The Slum – Episode 2, Risky Bussiness

Eliza Cana – The Philippines

I watched the documentary The Slum episode 2, Risky Business, aired by Al Jazeera, a state-funded broadcaster owned by the Al Jazeera Media Network which is funded by the House of Thani. The Slum was filmed by Paul Roy as a six-part series about people living in the slums in Tondo, Manila. It was filmed in 2014. Episode 2, Risky Business, is a 50-minute documentary that followed three residents of Tondo and their means of making money for survival.

The documentary shed a light on the rising poverty in the Philippines, especially in Tondo, Manila. In episode 2, three residents in the slums shared their stories of how they provide food and shelter for themselves and their family in their day-to-day lives. Their jobs are not secure and do not provide them with much, but the citizens of Tondo have hopeful, positive attitudes. Prosperity for these people is a different meaning than to most. Their motivation to work is to see their children succeed, and keep their family fed. These residents rely heavily on their faith in God for survival. They believe God will take care of their family and they support their children in school so they can grow up to have a different life.

One resident who was interviewed was a man named Ricky.
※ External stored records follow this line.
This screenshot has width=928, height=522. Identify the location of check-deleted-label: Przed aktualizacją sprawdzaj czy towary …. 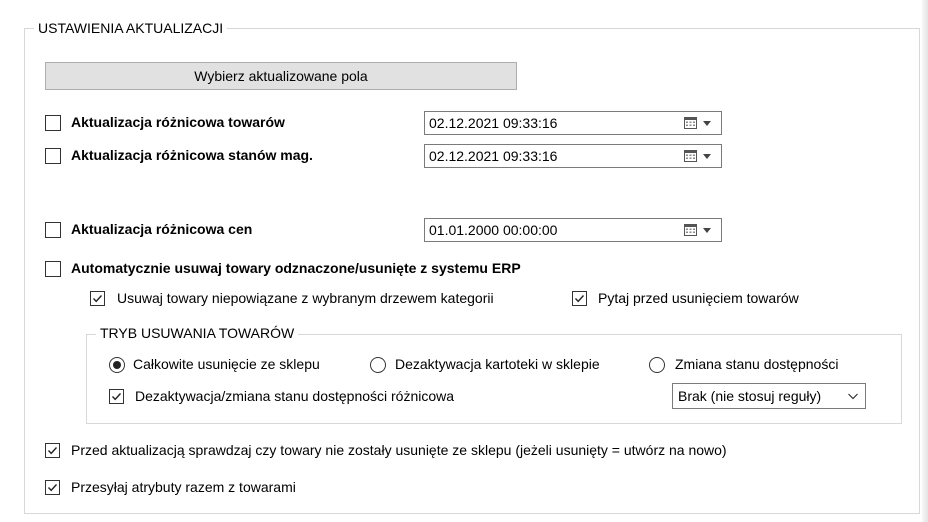
(399, 450).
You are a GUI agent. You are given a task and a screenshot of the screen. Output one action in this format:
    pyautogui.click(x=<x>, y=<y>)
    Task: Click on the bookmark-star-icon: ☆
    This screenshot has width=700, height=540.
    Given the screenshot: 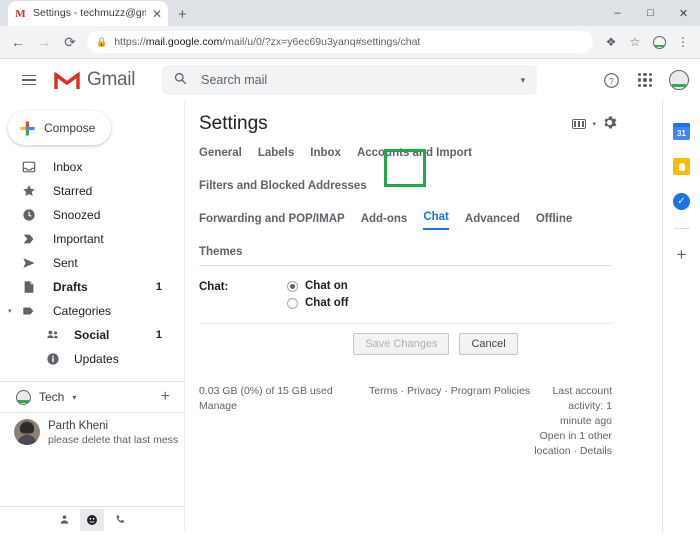 What is the action you would take?
    pyautogui.click(x=635, y=42)
    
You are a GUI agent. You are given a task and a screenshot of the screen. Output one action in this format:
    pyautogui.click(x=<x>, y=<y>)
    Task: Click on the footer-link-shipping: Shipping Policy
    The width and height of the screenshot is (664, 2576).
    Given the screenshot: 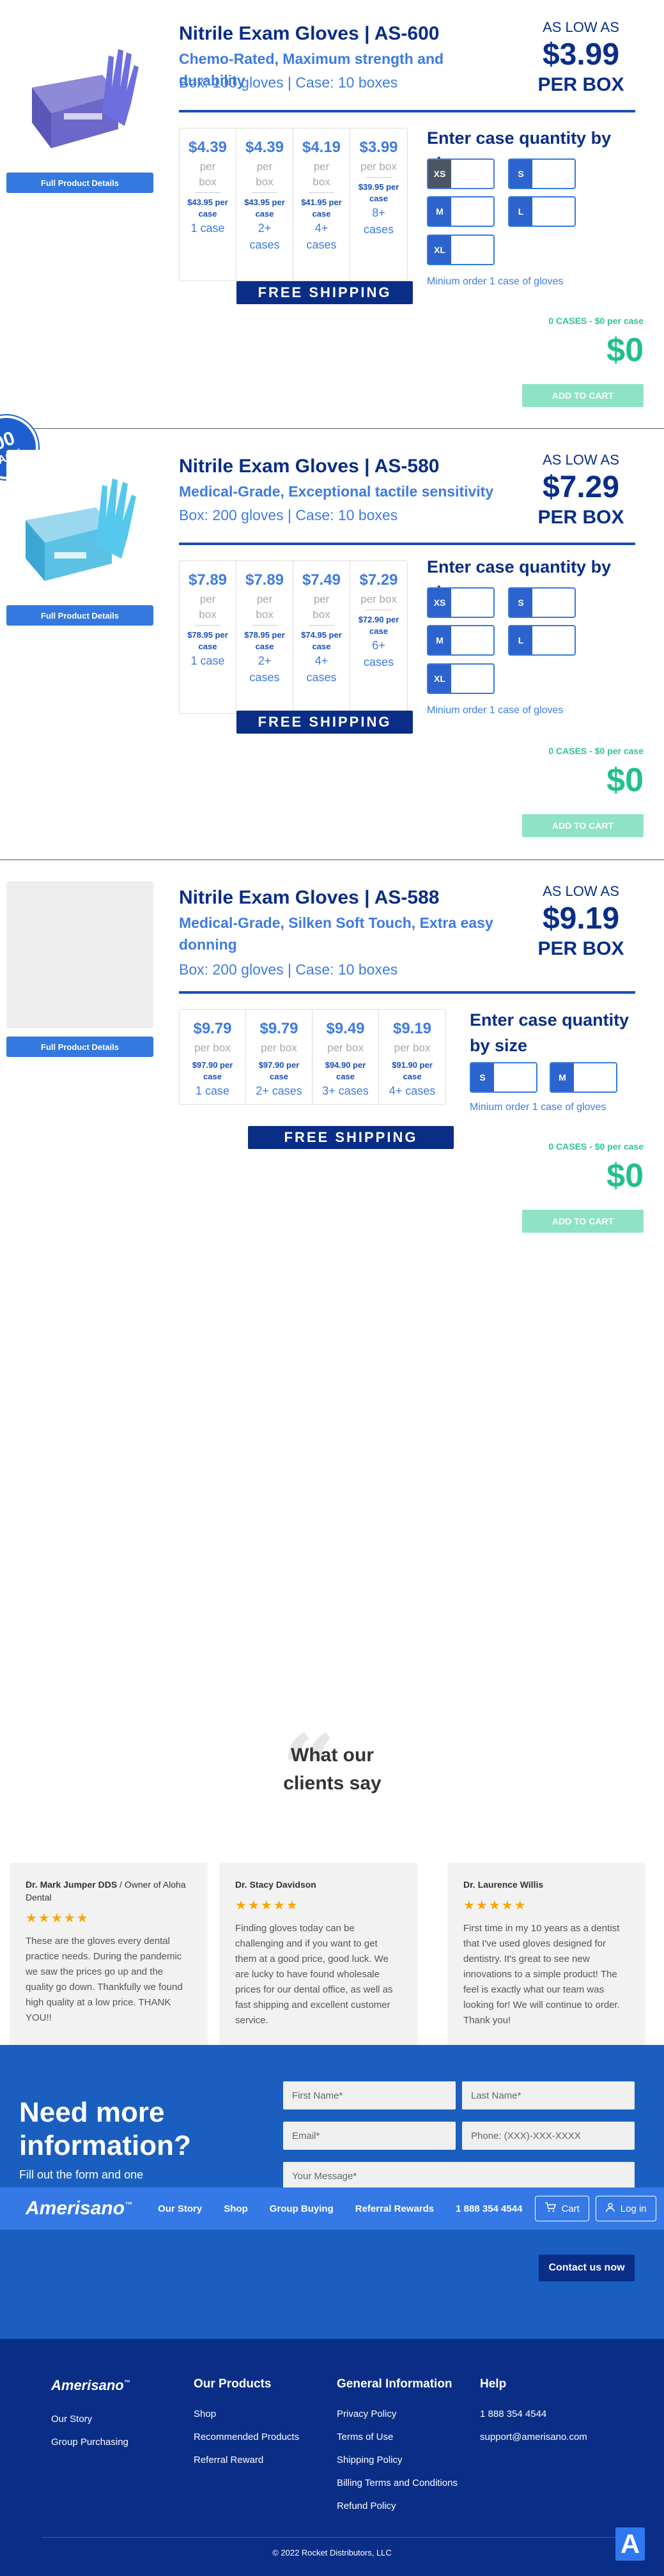 What is the action you would take?
    pyautogui.click(x=397, y=2460)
His job was to scavenge through piles of garbage to find things like silver, gold and copper to sell. Most of the time he only found copper, and on average, he would only make 275 pesos in two days, that is equivalent to $6.50. He had a wife and six children to feed.

A second resident was a man named Freddy, who ran his own tire business on the side of a highway. He struggled because there were many competing tire companies surrounding his own. His advantage, he said, was his strength to lift a lot of heavy objects. He was supporting a family consisting of eight children and his wife.
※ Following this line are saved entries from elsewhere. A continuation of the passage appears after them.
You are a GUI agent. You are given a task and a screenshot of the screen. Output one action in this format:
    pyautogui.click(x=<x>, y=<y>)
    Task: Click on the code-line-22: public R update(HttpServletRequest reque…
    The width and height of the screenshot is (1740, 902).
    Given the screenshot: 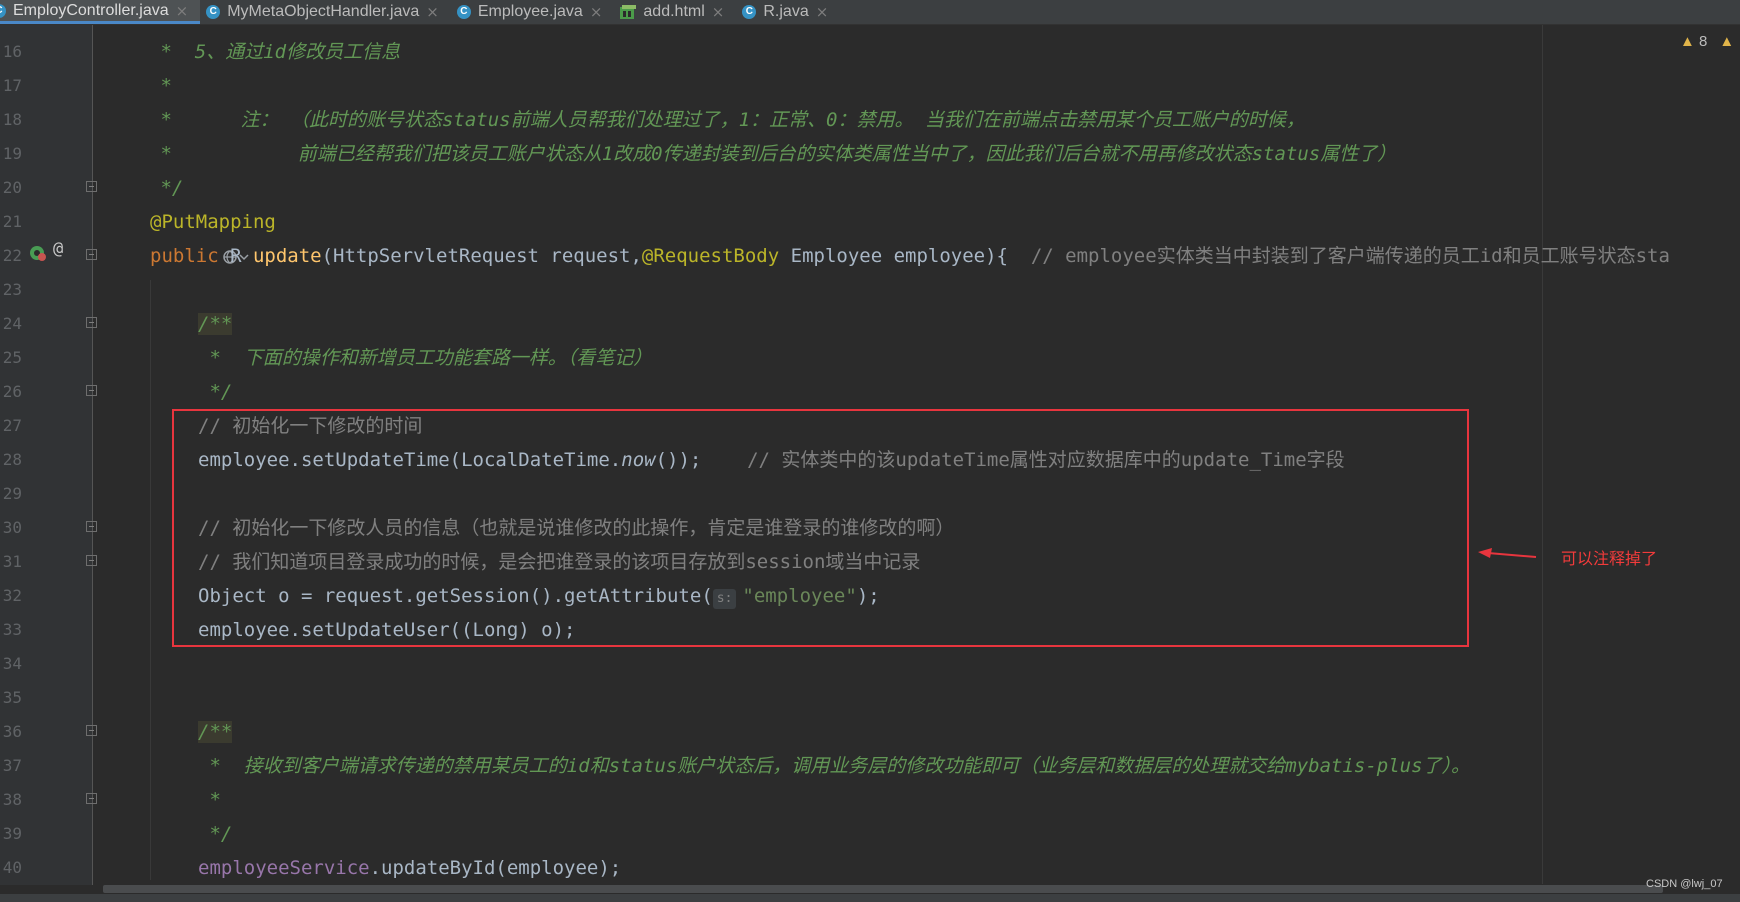 What is the action you would take?
    pyautogui.click(x=910, y=256)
The last was Chito, a man who made a living off of selling clams and crabs he fished from the polluted river surrounding the slums. He had five children and his wife to provide for.

The filmmakers for this documentary did a good job revealing the hardships people living in the slums dealt with. The residents openly shared their stories and revealed what it was like to work hard for survival. I was not surprised by how much poverty there was and still is in the Philippines. I was surprised, however, by the amount of children these families were having. Given their position in poverty, I do not understand why they have chosen to have so many children. The three families the documentary followed all had five or more children. Although the residents were surviving off of scraps and very little money, the documentary showed that these people do not give up, and care about their family. Based off this one episode, it was very informing. They interviewed not only the working men but also the wives and their children. The documentary showed the slums, each of their houses, the school and their jobs.